The embroidered designs were typically prominently displayed on the back, with additional motifs appearing on the chest and sleeves. The fusion of Eastern and Western elements reflected the garment's transcultural origins and was a deliberate form of self-orientalism, enacted as a marketing strategy in the context of Japan's difficult post-war economic recovery.

=== 1960s: The sukaman ===
During the 1960s, the sukajan became associated with Japanese working-class youth culture, particularly through the sukaman movement. The term "sukaman" emerged by combining "Yokosuka" (the city) and (マンボ, manbo), the latter being a slang term for Japanese delinquent teens (as mambo dancing was popular among them). The movement was initially composed of Japanese teens from Yokosuka who learned style tips from American soldiers and imitated their fashion choices. Yokosuka teens loved the sukajan, and were the ones to coin the term by combining "Yokosuka" and the Japanese pronunciation of "jumper" (ジャンパー, janpā).

While the popularity of sukajan was initially limited to the areas near the naval base, it skyrocketed after sukajan were donned by the main character of the 1961 Japanese film Pigs and Battleships, which follows the misadventures of a wanna-be yakuza around the naval base and its nearby red light district, which further increased their association with delinquency.

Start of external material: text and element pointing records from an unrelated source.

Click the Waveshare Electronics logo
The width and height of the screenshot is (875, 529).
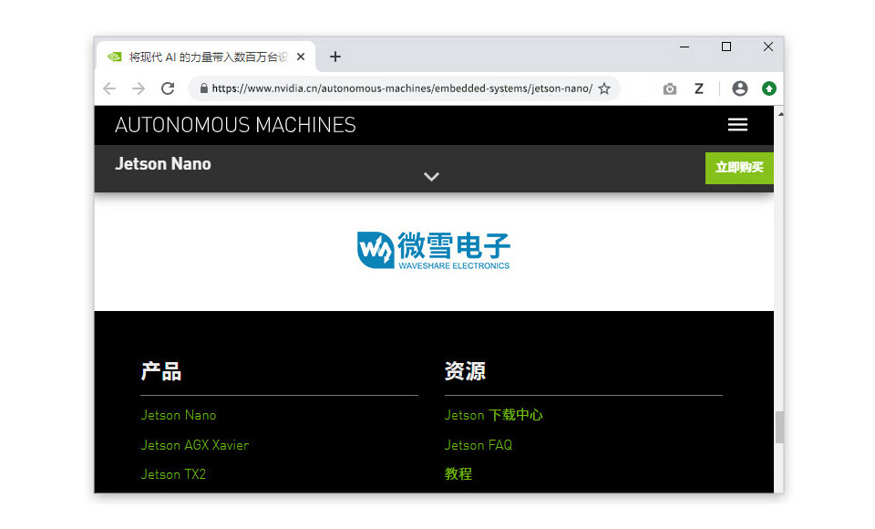coord(434,250)
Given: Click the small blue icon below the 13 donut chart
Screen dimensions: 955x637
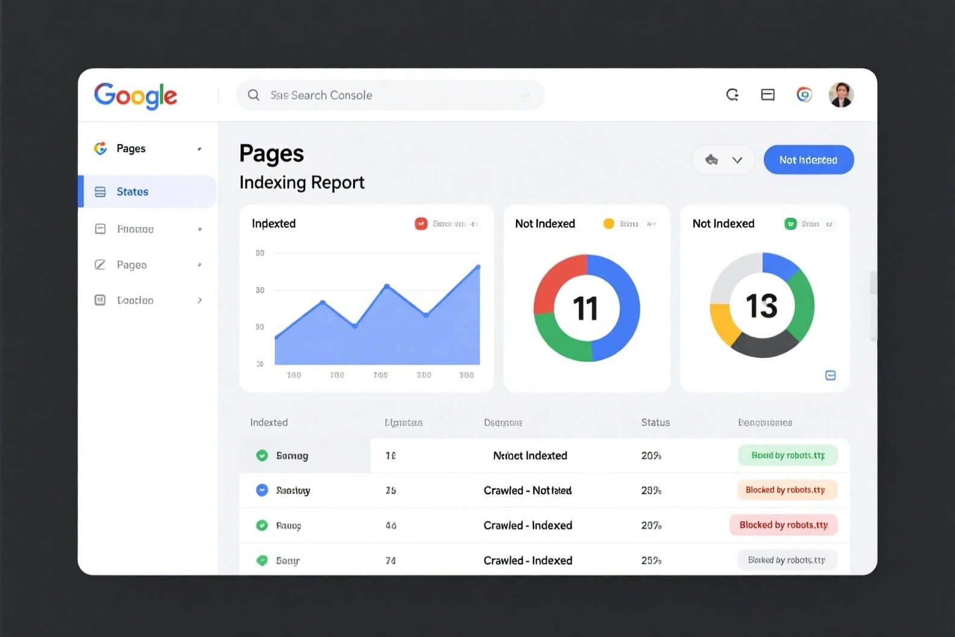Looking at the screenshot, I should [830, 375].

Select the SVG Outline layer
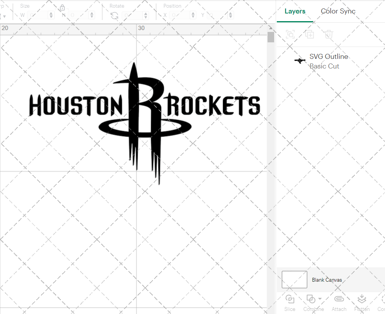coord(329,57)
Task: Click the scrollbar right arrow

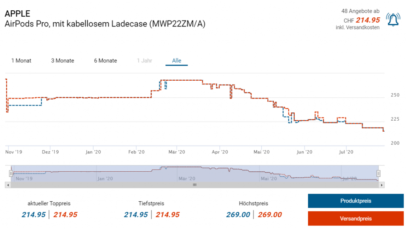Action: coord(382,185)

By 1967, sukajan spread to Tokyo and beyond thanks to the sukaman movement becoming more popular. They were often worn as an act of rebellion against the mainstream Ivy style favored by middle-class youth.

=== 1970s: Vietnam war ===
The sukajan tradition evolved through subsequent military conflicts in Asia, particularly during the Vietnam war. It was more common for those soldiers to commission embroidery directly on their military-issued clothing, and they featured more serious, vulgar, and somber designs, like battle maps, personal details of service, or mottos like "When I die I’ll go to heaven because I’ve served my time in hell". These garments are sometimes referred to as Vietjan (ベトジャン).

== Cultural impact ==
The sukajan has experienced several revivals in mainstream fashion, becoming a significant trend in global fashion in the 2010s, with both vintage pieces and new reproductions being sought after. To this day, traditional manufacturers like TOYO Enterprise continue to reproduce sukajan using historical designs and techniques, while many fashion brands have created their own interpretations.

Celebrities like Mick Jagger, Kanye West, Katy Perry, Wiz Khalifa, Kyary Pamyu Pamyu and Hideo Kojima (among others) have worn sukajan, contributing to their popularity.

In the film Drive (2011), Ryan Gosling wears an ivory quilted sukajan with a large golden scorpion on the back. The inspiration for the jacket came from one of Gosling's own sukajan, but the jacket featured in the movie was custom made, with 13 copies used throughout the movie. The ivory scorpion sukajan became iconic and, since the original was not commercially available, it led to numerous replicas and imitations.